Start of Supplied material

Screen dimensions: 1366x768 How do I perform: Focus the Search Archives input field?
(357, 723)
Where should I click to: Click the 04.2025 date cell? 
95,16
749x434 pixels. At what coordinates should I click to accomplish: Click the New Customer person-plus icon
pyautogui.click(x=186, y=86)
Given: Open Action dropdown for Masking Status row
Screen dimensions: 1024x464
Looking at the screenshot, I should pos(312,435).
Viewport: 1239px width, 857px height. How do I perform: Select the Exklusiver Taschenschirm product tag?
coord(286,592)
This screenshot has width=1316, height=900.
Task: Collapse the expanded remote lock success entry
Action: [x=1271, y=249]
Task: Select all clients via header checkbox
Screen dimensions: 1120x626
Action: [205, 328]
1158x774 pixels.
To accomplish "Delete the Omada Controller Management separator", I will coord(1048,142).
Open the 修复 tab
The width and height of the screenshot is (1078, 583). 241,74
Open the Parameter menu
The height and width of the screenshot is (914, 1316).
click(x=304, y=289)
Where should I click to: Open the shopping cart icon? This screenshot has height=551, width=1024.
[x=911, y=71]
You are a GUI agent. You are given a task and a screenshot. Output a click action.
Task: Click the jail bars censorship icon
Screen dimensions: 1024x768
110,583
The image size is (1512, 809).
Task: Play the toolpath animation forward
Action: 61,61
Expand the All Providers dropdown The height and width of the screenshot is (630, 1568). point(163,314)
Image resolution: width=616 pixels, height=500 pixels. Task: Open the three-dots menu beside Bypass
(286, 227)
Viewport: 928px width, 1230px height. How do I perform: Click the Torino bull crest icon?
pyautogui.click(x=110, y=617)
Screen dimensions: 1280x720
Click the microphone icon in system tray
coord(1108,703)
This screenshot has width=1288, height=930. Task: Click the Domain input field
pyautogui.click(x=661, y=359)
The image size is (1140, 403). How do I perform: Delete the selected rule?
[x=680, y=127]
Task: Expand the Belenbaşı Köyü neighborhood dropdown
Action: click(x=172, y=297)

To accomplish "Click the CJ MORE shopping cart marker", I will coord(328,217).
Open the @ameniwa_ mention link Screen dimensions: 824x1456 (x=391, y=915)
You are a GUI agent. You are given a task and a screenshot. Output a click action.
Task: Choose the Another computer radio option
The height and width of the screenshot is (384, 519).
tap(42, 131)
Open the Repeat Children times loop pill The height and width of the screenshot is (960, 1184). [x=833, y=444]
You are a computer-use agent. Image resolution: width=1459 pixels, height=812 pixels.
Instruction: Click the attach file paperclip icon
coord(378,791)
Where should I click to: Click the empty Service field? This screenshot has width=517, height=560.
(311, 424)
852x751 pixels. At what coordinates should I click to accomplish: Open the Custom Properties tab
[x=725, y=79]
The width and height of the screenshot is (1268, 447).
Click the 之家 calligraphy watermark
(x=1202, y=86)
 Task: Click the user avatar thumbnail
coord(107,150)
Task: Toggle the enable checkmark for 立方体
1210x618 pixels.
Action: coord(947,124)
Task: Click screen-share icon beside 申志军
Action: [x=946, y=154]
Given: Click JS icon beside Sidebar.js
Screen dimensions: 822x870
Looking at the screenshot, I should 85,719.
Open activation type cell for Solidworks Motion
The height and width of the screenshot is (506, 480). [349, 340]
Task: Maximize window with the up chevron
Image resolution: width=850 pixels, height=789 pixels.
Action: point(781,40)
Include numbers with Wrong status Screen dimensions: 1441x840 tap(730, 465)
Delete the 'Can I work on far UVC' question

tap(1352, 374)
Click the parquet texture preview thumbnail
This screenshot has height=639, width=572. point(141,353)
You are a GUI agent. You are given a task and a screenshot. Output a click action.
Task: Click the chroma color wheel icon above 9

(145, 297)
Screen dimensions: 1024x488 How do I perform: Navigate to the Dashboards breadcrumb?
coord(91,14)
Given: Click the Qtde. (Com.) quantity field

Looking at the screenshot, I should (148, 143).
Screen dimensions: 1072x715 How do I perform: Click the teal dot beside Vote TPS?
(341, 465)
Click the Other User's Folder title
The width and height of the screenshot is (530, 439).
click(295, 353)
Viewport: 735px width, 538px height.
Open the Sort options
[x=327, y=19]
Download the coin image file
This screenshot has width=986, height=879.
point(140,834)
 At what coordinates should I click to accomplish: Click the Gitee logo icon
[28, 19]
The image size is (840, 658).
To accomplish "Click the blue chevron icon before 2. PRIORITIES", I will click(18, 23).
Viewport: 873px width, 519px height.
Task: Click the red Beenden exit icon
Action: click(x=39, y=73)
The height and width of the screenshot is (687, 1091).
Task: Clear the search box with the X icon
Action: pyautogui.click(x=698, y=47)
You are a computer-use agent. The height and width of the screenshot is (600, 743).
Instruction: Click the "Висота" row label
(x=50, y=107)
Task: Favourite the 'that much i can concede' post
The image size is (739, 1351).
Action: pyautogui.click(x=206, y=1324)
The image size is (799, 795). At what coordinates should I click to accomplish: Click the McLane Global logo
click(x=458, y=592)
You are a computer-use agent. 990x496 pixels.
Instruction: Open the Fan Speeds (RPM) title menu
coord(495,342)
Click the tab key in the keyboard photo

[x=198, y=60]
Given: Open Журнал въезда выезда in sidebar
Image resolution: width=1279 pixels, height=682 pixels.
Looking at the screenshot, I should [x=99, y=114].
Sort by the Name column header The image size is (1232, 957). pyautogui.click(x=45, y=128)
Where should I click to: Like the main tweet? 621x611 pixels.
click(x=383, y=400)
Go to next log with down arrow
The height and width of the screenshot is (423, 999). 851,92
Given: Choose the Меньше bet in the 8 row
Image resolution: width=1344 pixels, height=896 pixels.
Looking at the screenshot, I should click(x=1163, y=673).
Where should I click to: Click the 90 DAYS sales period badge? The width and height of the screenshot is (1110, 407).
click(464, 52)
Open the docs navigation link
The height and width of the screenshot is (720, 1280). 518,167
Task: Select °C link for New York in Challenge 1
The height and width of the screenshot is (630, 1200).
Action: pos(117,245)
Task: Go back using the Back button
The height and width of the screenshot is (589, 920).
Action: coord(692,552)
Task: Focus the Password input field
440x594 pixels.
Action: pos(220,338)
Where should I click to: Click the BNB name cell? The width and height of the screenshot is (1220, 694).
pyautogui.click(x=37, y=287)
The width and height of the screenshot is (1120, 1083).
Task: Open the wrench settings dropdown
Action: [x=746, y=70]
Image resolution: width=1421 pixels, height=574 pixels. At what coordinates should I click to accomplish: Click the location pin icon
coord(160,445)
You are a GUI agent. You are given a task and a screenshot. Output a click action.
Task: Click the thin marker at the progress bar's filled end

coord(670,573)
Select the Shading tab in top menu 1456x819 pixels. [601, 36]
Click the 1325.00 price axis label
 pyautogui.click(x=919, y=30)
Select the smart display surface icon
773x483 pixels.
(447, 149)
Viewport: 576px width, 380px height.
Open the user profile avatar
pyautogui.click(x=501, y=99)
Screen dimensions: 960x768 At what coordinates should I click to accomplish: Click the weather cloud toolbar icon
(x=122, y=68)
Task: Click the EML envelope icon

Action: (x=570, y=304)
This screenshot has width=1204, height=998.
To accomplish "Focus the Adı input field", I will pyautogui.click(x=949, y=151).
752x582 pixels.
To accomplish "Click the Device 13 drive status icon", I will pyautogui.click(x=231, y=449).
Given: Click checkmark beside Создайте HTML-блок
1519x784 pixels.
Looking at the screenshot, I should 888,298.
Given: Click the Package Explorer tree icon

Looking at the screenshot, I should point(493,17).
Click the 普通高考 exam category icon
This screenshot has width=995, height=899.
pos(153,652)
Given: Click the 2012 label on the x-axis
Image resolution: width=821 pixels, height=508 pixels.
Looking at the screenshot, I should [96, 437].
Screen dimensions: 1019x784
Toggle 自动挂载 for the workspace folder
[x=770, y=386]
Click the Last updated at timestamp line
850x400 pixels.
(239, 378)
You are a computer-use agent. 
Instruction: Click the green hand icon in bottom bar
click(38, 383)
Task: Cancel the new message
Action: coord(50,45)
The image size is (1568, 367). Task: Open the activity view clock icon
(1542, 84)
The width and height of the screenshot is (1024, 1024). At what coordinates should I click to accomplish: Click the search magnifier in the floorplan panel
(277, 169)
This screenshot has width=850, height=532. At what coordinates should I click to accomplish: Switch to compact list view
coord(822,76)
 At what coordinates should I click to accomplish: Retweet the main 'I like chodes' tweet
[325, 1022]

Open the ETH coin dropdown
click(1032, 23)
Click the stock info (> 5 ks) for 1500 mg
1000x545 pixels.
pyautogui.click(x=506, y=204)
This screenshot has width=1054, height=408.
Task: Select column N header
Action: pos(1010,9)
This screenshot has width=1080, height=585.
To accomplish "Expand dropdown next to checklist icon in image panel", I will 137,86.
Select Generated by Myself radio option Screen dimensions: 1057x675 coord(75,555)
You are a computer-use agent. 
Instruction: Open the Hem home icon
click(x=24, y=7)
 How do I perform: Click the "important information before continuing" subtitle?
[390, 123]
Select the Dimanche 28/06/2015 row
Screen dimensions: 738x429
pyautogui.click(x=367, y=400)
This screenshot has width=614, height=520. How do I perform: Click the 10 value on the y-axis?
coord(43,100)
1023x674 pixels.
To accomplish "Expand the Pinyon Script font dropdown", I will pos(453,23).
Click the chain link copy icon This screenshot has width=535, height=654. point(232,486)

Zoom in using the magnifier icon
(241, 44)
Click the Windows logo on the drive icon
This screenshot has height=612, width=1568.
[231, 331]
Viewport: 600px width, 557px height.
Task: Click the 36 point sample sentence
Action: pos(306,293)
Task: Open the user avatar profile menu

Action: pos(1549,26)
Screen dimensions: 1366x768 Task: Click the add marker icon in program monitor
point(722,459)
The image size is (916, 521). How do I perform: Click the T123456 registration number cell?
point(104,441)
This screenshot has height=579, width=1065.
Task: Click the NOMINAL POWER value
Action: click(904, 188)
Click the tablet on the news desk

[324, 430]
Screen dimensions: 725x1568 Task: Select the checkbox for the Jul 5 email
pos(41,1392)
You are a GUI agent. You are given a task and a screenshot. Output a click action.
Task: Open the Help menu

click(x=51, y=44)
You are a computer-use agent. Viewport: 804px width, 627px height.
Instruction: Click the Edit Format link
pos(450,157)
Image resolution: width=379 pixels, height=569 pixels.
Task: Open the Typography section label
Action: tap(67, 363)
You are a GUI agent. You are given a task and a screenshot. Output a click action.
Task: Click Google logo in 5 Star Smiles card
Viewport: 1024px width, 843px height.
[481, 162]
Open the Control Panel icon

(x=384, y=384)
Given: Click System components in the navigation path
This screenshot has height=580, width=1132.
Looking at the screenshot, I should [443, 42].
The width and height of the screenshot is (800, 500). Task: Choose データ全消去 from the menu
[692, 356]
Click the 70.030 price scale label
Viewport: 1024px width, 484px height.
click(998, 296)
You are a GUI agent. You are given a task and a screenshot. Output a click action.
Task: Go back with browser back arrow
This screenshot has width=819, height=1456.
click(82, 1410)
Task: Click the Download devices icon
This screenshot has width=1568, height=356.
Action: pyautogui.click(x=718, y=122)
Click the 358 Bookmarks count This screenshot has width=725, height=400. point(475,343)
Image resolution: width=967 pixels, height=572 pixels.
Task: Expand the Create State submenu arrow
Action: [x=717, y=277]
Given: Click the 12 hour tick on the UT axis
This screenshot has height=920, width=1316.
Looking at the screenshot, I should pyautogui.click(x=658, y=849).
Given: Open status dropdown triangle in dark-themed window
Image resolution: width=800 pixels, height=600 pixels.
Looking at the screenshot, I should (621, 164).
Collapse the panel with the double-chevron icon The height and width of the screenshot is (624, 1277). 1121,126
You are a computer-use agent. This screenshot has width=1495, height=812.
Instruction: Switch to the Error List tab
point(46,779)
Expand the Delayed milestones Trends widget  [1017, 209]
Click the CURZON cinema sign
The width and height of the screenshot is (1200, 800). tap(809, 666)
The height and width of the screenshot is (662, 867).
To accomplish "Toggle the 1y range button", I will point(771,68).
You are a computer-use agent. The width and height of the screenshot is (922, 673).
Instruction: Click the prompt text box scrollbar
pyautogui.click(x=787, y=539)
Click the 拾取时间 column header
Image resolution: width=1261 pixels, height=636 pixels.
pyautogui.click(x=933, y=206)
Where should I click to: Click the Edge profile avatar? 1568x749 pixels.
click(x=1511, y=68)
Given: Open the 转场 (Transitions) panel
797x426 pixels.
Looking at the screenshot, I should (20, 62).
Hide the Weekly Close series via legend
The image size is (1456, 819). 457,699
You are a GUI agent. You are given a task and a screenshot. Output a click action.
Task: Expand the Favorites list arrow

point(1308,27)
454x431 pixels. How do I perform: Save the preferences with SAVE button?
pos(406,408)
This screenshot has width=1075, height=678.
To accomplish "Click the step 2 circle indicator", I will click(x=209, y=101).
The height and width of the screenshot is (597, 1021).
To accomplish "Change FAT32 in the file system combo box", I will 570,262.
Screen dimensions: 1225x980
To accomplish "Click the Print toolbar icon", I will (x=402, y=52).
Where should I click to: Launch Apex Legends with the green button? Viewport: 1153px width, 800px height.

End of Supplied material

Scan the records above for the string "computer", then copy each line where it turns up.

▶ Result of the task:
Task: Choose the Another computer radio option
You are a computer-use agent. Image resolution: width=1459 pixels, height=812 pixels.
You are a computer-use agent. The height and width of the screenshot is (600, 743).
You are a computer-use agent. 990x496 pixels.
You are a computer-use agent. 
You are a computer-use agent. 
You are a computer-use agent. Viewport: 804px width, 627px height.
You are a computer-use agent. This screenshot has width=1495, height=812.
You are a computer-use agent. The width and height of the screenshot is (922, 673).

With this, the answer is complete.